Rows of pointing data
_ _ _ _ _
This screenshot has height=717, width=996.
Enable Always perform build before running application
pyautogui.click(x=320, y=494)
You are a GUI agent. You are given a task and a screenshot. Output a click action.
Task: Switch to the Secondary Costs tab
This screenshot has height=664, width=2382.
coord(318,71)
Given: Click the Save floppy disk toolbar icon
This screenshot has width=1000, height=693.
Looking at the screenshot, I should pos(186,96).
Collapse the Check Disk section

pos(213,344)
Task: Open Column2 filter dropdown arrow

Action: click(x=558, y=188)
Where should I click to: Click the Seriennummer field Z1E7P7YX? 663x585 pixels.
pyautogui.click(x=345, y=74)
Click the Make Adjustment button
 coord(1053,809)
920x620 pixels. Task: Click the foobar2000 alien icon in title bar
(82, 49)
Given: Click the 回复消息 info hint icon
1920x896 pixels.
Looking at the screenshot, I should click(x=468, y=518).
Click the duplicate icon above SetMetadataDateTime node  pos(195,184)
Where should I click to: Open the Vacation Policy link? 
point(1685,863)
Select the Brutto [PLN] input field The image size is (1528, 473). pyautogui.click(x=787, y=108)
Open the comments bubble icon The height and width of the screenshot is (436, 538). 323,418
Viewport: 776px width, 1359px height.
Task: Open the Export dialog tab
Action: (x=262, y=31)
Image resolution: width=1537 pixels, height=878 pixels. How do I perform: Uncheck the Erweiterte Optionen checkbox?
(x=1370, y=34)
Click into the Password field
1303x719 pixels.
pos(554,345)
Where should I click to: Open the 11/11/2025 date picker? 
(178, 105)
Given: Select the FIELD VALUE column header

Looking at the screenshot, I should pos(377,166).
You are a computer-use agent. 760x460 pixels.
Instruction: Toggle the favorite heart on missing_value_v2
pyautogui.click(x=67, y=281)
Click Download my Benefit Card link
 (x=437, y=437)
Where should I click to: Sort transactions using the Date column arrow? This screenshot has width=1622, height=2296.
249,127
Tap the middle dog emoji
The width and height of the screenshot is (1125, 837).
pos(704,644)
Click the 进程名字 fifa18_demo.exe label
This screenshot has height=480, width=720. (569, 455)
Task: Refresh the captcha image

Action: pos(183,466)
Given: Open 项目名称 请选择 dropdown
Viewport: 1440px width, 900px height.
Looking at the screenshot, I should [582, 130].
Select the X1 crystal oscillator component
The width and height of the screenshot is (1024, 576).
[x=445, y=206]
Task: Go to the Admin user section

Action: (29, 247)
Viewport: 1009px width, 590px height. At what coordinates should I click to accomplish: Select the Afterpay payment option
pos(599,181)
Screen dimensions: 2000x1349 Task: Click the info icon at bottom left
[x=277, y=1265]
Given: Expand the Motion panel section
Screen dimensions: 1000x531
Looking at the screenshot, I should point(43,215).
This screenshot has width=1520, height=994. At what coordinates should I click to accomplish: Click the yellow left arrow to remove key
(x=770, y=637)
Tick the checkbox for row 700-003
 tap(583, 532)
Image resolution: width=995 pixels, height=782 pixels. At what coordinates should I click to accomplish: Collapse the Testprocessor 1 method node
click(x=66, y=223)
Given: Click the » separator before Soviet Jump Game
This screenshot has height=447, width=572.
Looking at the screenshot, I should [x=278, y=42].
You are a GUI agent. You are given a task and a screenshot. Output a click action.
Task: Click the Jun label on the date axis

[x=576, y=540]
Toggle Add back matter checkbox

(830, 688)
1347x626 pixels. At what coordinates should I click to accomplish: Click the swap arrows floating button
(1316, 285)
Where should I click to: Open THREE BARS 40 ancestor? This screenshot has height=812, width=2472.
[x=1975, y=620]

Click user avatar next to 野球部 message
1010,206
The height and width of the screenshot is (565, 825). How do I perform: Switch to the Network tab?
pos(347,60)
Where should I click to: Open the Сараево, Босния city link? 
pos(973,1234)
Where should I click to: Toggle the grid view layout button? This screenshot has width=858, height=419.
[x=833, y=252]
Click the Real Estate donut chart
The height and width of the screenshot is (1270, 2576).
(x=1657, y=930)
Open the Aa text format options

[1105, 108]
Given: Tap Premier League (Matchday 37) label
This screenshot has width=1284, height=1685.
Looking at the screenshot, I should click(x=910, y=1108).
_ _ _ _ _
What the exercise asks: Copy every line of the rows above word for word, leaving nothing out and changing nothing.

Task answer:
This screenshot has height=717, width=996.
Enable Always perform build before running application
pyautogui.click(x=320, y=494)
You are a GUI agent. You are given a task and a screenshot. Output a click action.
Task: Switch to the Secondary Costs tab
This screenshot has height=664, width=2382.
coord(318,71)
Given: Click the Save floppy disk toolbar icon
This screenshot has width=1000, height=693.
Looking at the screenshot, I should pos(186,96).
Collapse the Check Disk section

pos(213,344)
Task: Open Column2 filter dropdown arrow

Action: click(x=558, y=188)
Where should I click to: Click the Seriennummer field Z1E7P7YX? 663x585 pixels.
pyautogui.click(x=345, y=74)
Click the Make Adjustment button
 coord(1053,809)
920x620 pixels. Task: Click the foobar2000 alien icon in title bar
(82, 49)
Given: Click the 回复消息 info hint icon
1920x896 pixels.
Looking at the screenshot, I should click(x=468, y=518).
Click the duplicate icon above SetMetadataDateTime node  pos(195,184)
Where should I click to: Open the Vacation Policy link? 
point(1685,863)
Select the Brutto [PLN] input field The image size is (1528, 473). pyautogui.click(x=787, y=108)
Open the comments bubble icon The height and width of the screenshot is (436, 538). 323,418
Viewport: 776px width, 1359px height.
Task: Open the Export dialog tab
Action: (x=262, y=31)
Image resolution: width=1537 pixels, height=878 pixels. How do I perform: Uncheck the Erweiterte Optionen checkbox?
(x=1370, y=34)
Click into the Password field
1303x719 pixels.
pos(554,345)
Where should I click to: Open the 11/11/2025 date picker? 
(178, 105)
Given: Select the FIELD VALUE column header

Looking at the screenshot, I should pos(377,166).
You are a computer-use agent. 760x460 pixels.
Instruction: Toggle the favorite heart on missing_value_v2
pyautogui.click(x=67, y=281)
Click Download my Benefit Card link
 (x=437, y=437)
Where should I click to: Sort transactions using the Date column arrow? This screenshot has width=1622, height=2296.
249,127
Tap the middle dog emoji
The width and height of the screenshot is (1125, 837).
pos(704,644)
Click the 进程名字 fifa18_demo.exe label
This screenshot has height=480, width=720. (569, 455)
Task: Refresh the captcha image

Action: pos(183,466)
Given: Open 项目名称 请选择 dropdown
Viewport: 1440px width, 900px height.
Looking at the screenshot, I should [582, 130].
Select the X1 crystal oscillator component
The width and height of the screenshot is (1024, 576).
[x=445, y=206]
Task: Go to the Admin user section

Action: (29, 247)
Viewport: 1009px width, 590px height. At what coordinates should I click to accomplish: Select the Afterpay payment option
pos(599,181)
Screen dimensions: 2000x1349 Task: Click the info icon at bottom left
[x=277, y=1265]
Given: Expand the Motion panel section
Screen dimensions: 1000x531
Looking at the screenshot, I should point(43,215).
This screenshot has width=1520, height=994. At what coordinates should I click to accomplish: Click the yellow left arrow to remove key
(x=770, y=637)
Tick the checkbox for row 700-003
 tap(583, 532)
Image resolution: width=995 pixels, height=782 pixels. At what coordinates should I click to accomplish: Collapse the Testprocessor 1 method node
click(x=66, y=223)
Given: Click the » separator before Soviet Jump Game
This screenshot has height=447, width=572.
Looking at the screenshot, I should [x=278, y=42].
You are a GUI agent. You are given a task and a screenshot. Output a click action.
Task: Click the Jun label on the date axis

[x=576, y=540]
Toggle Add back matter checkbox

(830, 688)
1347x626 pixels. At what coordinates should I click to accomplish: Click the swap arrows floating button
(1316, 285)
Where should I click to: Open THREE BARS 40 ancestor? This screenshot has height=812, width=2472.
[x=1975, y=620]

Click user avatar next to 野球部 message
1010,206
The height and width of the screenshot is (565, 825). How do I perform: Switch to the Network tab?
pos(347,60)
Where should I click to: Open the Сараево, Босния city link? 
pos(973,1234)
Where should I click to: Toggle the grid view layout button? This screenshot has width=858, height=419.
[x=833, y=252]
Click the Real Estate donut chart
The height and width of the screenshot is (1270, 2576).
(x=1657, y=930)
Open the Aa text format options

[1105, 108]
Given: Tap Premier League (Matchday 37) label
This screenshot has width=1284, height=1685.
Looking at the screenshot, I should click(x=910, y=1108).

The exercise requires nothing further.